指数加权移动平均法(EWMA)

主要思想

Exponentially Weighted Moving Average (EWMA),对观察值给予不同的权重求得平均值,并以平均值为基础确定预测值的方法,往往近期观察值的权重高是因为其更能反映近期变化的趋势。各个指数加权系数是随时间指数递减的,越靠近当前时刻,加权系数就越大。

可以视作一种理想的最大似然估计,当前估计值由前一次估计值和当前的抽样值共同决定;也可以视作一个低通滤波器,剔除短期波动保留长期发展趋势的平滑形式。

优点

  1. 不需要保存过去的所有数值
  2. 计算量显著减小

计算

\[ v_t = \beta v_{t-1}+(1-\beta)\theta_t\]

其中\(\theta_t\)为时刻\(t\)的实际温度;\(\beta\)表示加权下降的速率,其值越小下降越快;\(v_t\)\(t\)时刻的EWMA值。

变差修正

如果初始化\(v_0=0\),那么初期值都会偏小,虽然最后会慢慢减小这部分影响但是还是对公式做出适当修正: \[v_t = \frac{\beta v_{t-1}+(1-\beta)\theta_t}{1-\beta^t}\]

当t表较小(初期)分母可以很好放大当前数值,当t很大,分母趋为1,对数值机会没有影响。

代码

import numpy as np


class Ewma(object):
"""
In statistical quality control, the EWMA chart (or exponentially weighted moving average chart)
is a type of control chart used to monitor either variables or attributes-type data using the monitored business
or industrial process's entire history of output.
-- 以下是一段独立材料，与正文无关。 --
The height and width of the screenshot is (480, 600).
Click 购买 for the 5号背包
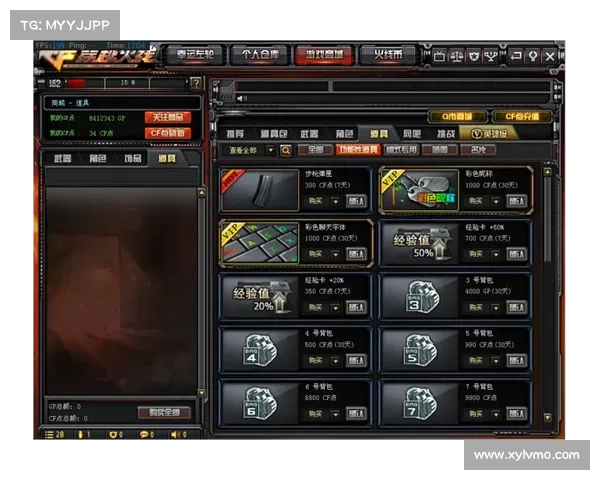point(476,360)
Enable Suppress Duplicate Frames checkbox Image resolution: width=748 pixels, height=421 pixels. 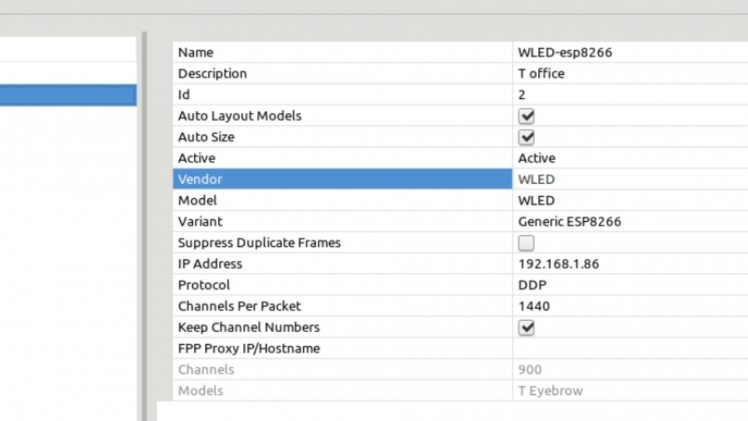[x=526, y=243]
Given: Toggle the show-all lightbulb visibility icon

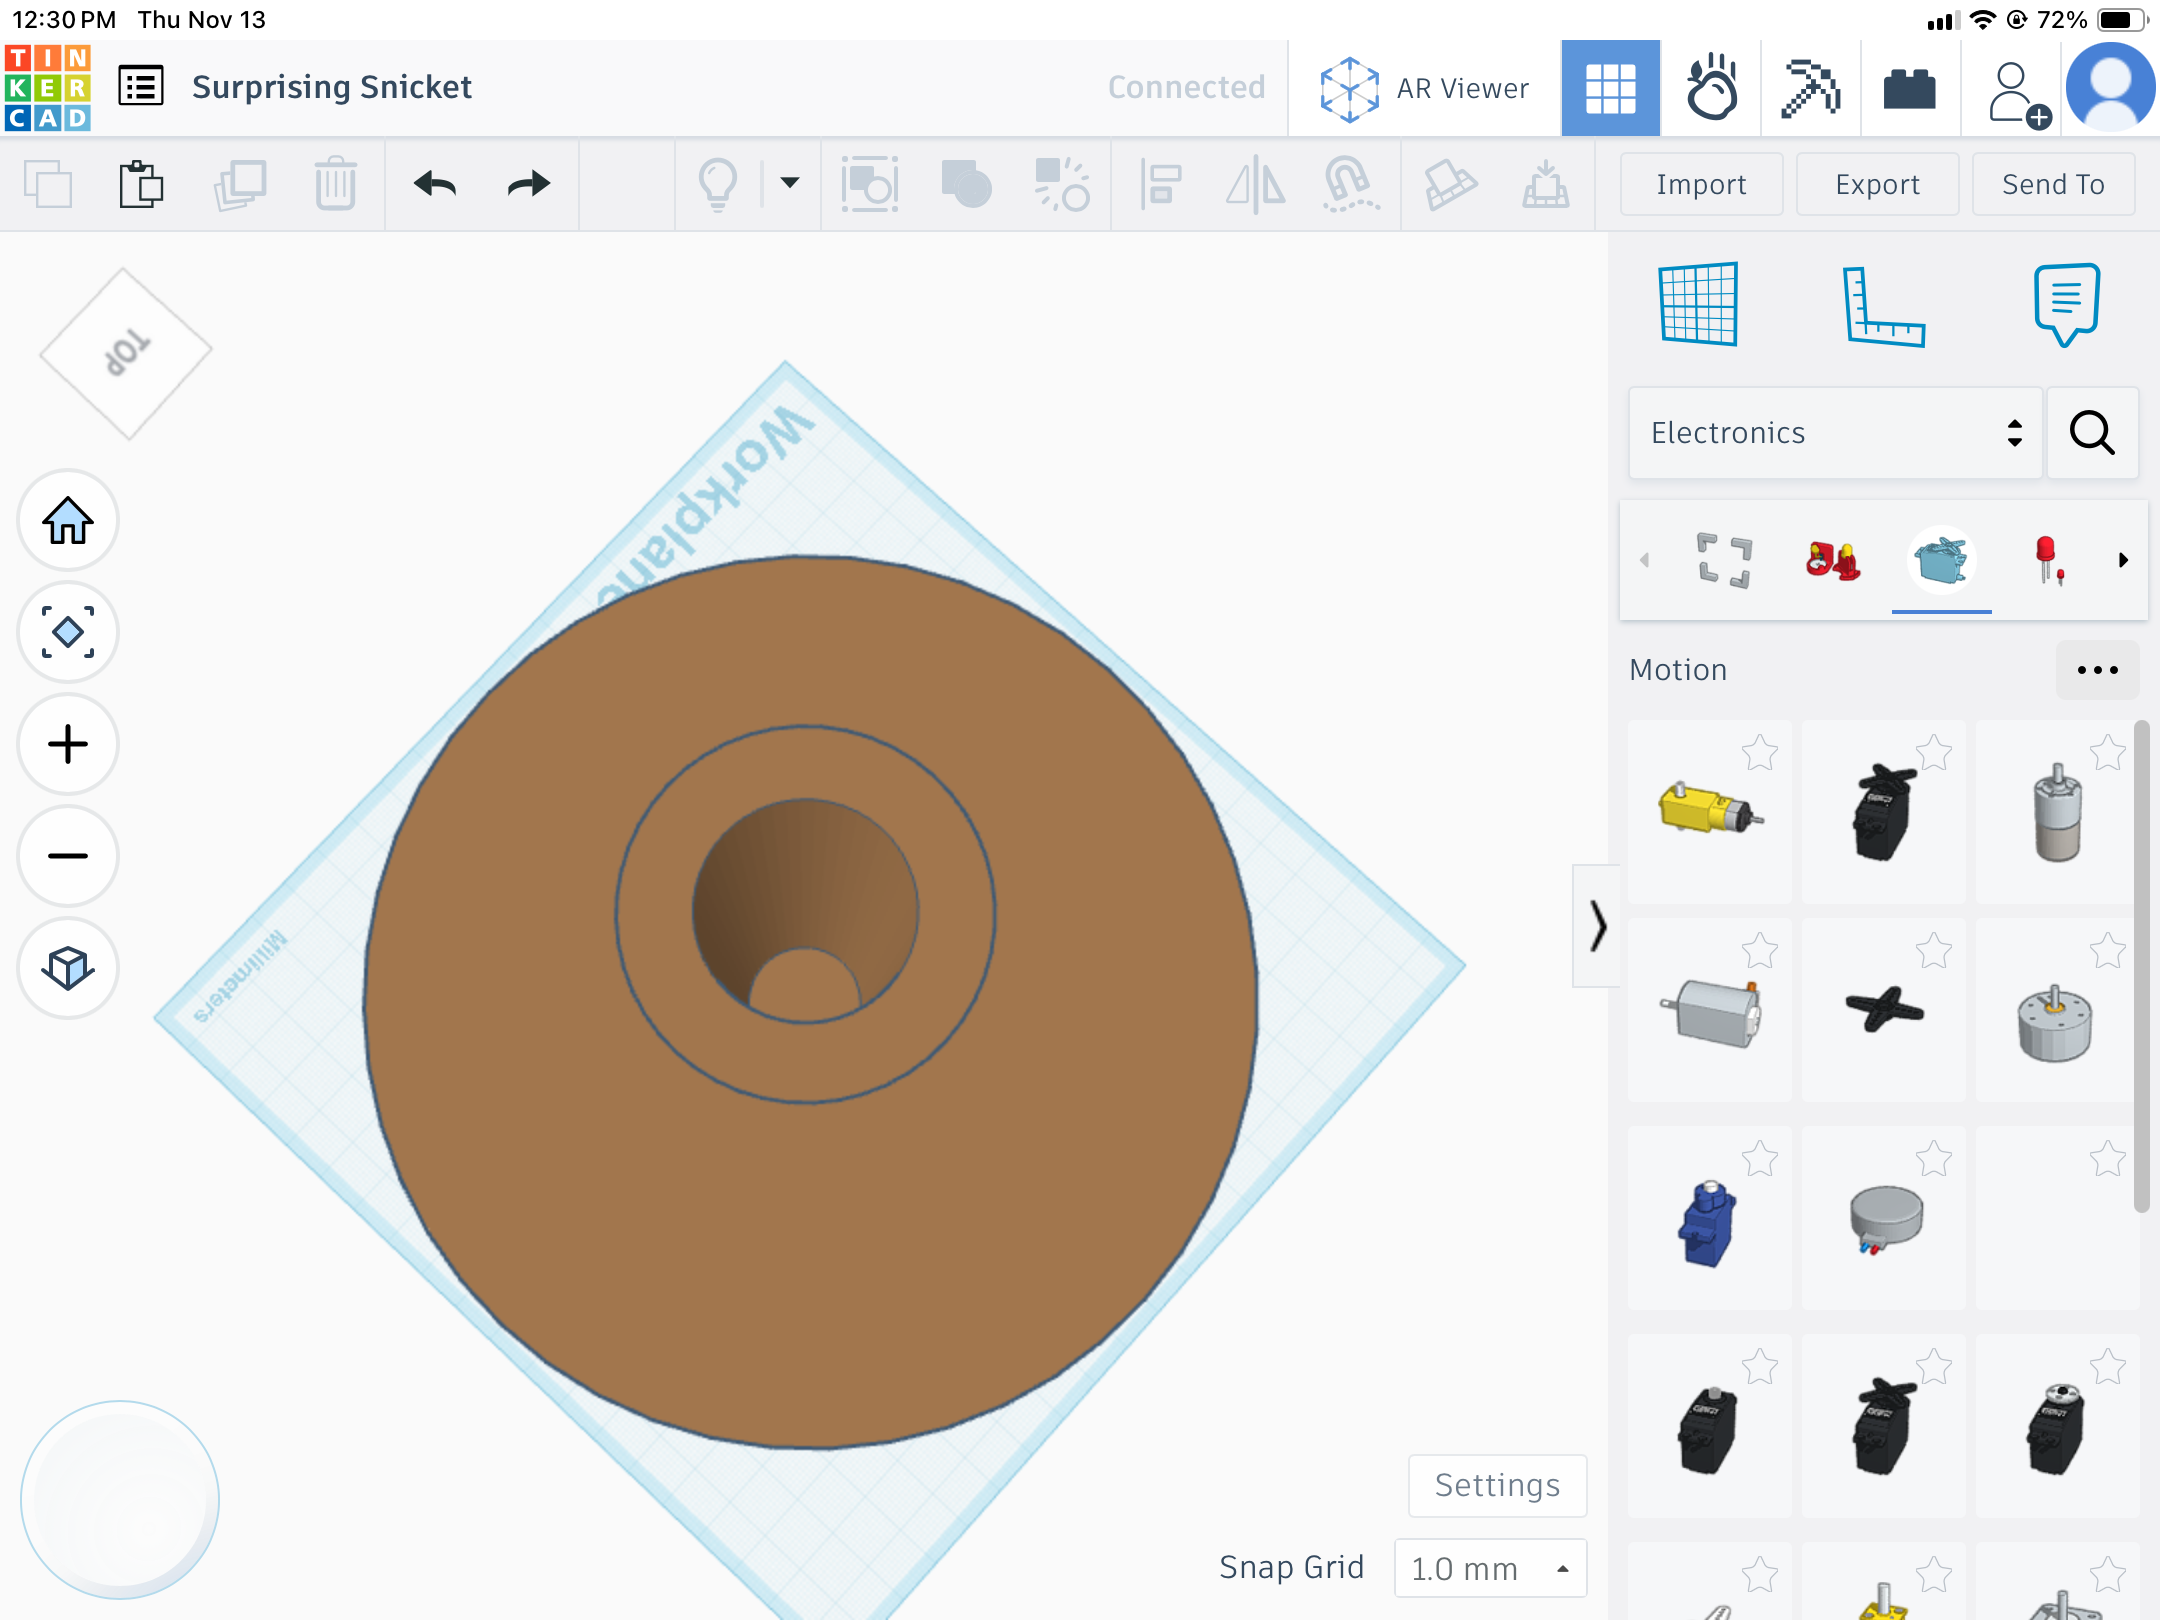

While other control charts treat rational subgroups of samples
individually, the EWMA chart tracks the exponentially-weighted moving average of all prior sample means.
WIKIPEDIA: https://en.wikipedia.org/wiki/EWMA_chart
"""

def __init__(self, alpha=0.3, coefficient=3):
"""
:param alpha: Discount rate of ewma, usually in (0.2, 0.3).
:param coefficient: Coefficient is the width of the control limits, usually in (2.7, 3.0).
"""
self.alpha = alpha
self.coefficient = coefficient

def predict(self, X):
"""
Predict if a particular sample is an outlier or not.
:param X: the time series to detect of
:param type X: pandas.Series
:return: 1 denotes normal, 0 denotes abnormal
"""
s = [X[0]]
for i in range(1, len(X)):
temp = self.alpha * X[i] + (1 - self.alpha) * s[-1]
s.append(temp)
s_avg = np.mean(s)
sigma = np.sqrt(np.var(X))
ucl = s_avg + self.coefficient * sigma * np.sqrt(self.alpha / (2 - self.alpha))
lcl = s_avg - self.coefficient * sigma * np.sqrt(self.alpha / (2 - self.alpha))
if s[-1] > ucl or s[-1] < lcl:
return 0
return 1